DOCUMENT SECTION:
Regex and pandas: extract partial string on name match

Regex and pandas: extract partial string on name match - python

I have a pandas data frame containing instances of web chat between two people, the customer and the service desk operator.
The customers name is always announced in the first line of the web chat as the customer enters the conversation.
Example 1:
In: df['log'][0]
Out: [14:40:48] You are joining a chat with James[14:40:48] James: Hello, I\'m looking to find out more about the services and products you offer.[14:41:05] Greg: Thank you for contacting us. [17:41:14] Greg: Could I start by asking what services lines or products you are interested in knowing more about, please?[14:41:23] James: I would like to know more about your gardening and guttering service.[14:43:20] James: hello?[14:43:32] Greg: thank you, for more information on those please visit www.example.com/more_examples.[14:44:12] James: Thanks[14:44:38] James has exited the session.
Example 2:
In: df['log'][1]
Out: [09:01:25] You are joining a chat with Roy Andrews[09:01:25] Roy Andrews: I\'m asking on behalf of partner whether she is able to still claim warranty on a coffee machine she purchased a year and a half ago? [09:02:00] Jamie: Thank you for contacting us. Could I start by asking for the type of coffee machine purchased please, and whether she still has a receipt?[09:02:23] Roy Andrews: BRX0403, she no longer has a receipt.[09:05:30] Jamie: Thank you, my interpretation is that she would not be able to claim as she is no longer under warranty. [09:08:46] Jamie: for more information on our product warranty policy please see www.brandx.com/warranty-policy/information[09:09:13] Roy Andrews: Thanks for the links, I will let her know.[09:09:15] Roy Andrews has exited the session.
The names in the chat always vary as different customers use the web chat service.
A customer can enter chat having one or more names. Example:
James
Ravi
Roy Andrews.
Requirements:
I would like to separate all instances of customer chat (e.g. chat by James and Roy Andrews) from the df['log'] column into a new column df[text_analysis].
From example 1 above this would look like:
In: df['text_analysis][0]
Out: [14:40:48] You are joining a chat with James[14:40:48] James: Hello, I\'m looking to find out more about the services and products you offer.[14:41:23] James: I would like to know more about your gardening and guttering service.[14:43:20] James: hello?[14:44:12] James: Thanks
EDIT:
The optimal solution would extract the substrings as provided in the example above and omit the final time stamp [14:44:38] James has exited the session..
What I have tried so far:
I have extracted the customer names from the df['log'] column into a new column called df['names'] using:
df['names'] = df['log'].apply(lambda x: x.split(' ')[7].split('[')[0])
I wanted to use the names in the df['names'] column to use in a str.split() pandas function -- something along the lines of:
df['log'].str.split(df['names']) however this does not work and if the split did occur under this scenario I think it would not properly split the customer and service operator chats apart.
Also I have tried incorporating the names into a regex type solution:
df['log'].str.extract('([^.]*{}[^.]*)').format(df['log']))
But this does not work either (because I'm guessing that .extract() does not support format.
Any help would be appreciated.

Use regex, longs is your first paragraph:
import re
re.match(r'^.*(?=\[)', longs).group()

WRITTEN PROBLEM 1: Quote the regex and pandas thread from "I wanted to" up to and including "would be appreciated.".
WRITTEN PROBLEM 2: Write what comes next in the regex and pandas thread, starting after its final line.
The listing after this point isn't needed for any of the work here.

SUPPLIED DATA:
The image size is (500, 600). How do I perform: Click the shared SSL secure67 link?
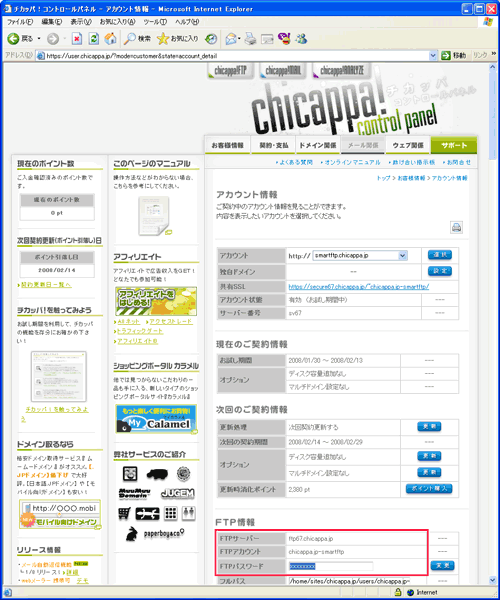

TASK RESULT 1:
I wanted to use the names in the df['names'] column to use in a str.split() pandas function -- something along the lines of:
df['log'].str.split(df['names']) however this does not work and if the split did occur under this scenario I think it would not properly split the customer and service operator chats apart.
Also I have tried incorporating the names into a regex type solution:
df['log'].str.extract('([^.]*{}[^.]*)').format(df['log']))
But this does not work either (because I'm guessing that .extract() does not support format.
Any help would be appreciated.

TASK RESULT 2:
Result:
"[14:40:48] You are joining a chat with James[14:40:48] James: Hello, I'm looking to find out more about the services and products you offer.[14:41:05] Greg: Thank you for contacting us. [17:41:14] Greg: Could I start by asking what services lines or products you are interested in knowing more about, please?[14:41:23] James: I would like to know more about your gardening and guttering service.[14:43:20] James: hello?[14:43:32] Greg: thank you, for more information on those please visit www.example.com/more_examples.[14:44:12] James: Thanks"
You can package this regex function into your dataframe:
df['text_analysis'] = df['log'].apply(lambda x: re.match(r'^.*(?=\[)', x).group())
Explanations: regex string '^.*(?=\[)' means: from beginning ^, match any number of any character .*, ends with [ but do not include it (?=\[). Since regex matches the longest string this will go from the beginning till the last [, and does not include [.
Individual lines can be extracted this way:
import re
customerspeak = re.findall(r'(?<=\[(?:\d{2}:){2}\d{2}\]) James:[^\[]*', s)
output:
[" James: Hello, I'm looking to find out more about the services and products you offer.",
' James: I would like to know more about your gardening and guttering service.',
' James: hello?',
' James: Thanks']
If you want these in the same line, you can ''.join(customerspeak)

Related

Simplify song and artist names

Introduction
Hello. I am currently building a web application that takes a random song and put it into a spotify playlist. (The user can't choose which songs he wants)
So I search the input with the spotify api and get a list of results.
Problem
Since spotify is returning not always the best result, I wanted to loop through the results and find the best matching one. How would you achieve the best result?
My attempt
The first thing I tried, was matching the strings with the fuzzywuzzy library.
This looked something like this:
song_ratio = ratio(real_song_name,result_song_name)
This was good and it helped a lot but what is with songs that just have a different punctuation?
So what I did is removing the punctuation with:
song_name = song_name.translate(str.maketrans('', '', punctuation))
I want also want to avoid Karaoke, Remastered or Live Versions, etc. e.g.:
Stay with Me Till Dawn - Live in the UK, 1982 / 2010 Remaster from Judie Tzuke
Just filtering by this names would make no sense because they appear not in the same shape.
Another problem:
Searching for the song "Fascination" from "Jane Morgan And The Troubadors"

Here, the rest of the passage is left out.